**Problem requirements**
Whenever the string "agent" turns up in a line below, that line should be copied.

Available data Start Marker

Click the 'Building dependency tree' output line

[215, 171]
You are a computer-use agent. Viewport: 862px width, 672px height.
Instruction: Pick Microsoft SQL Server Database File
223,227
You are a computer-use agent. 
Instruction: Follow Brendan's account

Available data End Marker
Available data Start Marker

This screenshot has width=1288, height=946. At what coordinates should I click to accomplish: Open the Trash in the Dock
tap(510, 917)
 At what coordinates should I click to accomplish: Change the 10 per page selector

Available data End Marker

**Expected answer**
You are a computer-use agent. Viewport: 862px width, 672px height.
You are a computer-use agent. 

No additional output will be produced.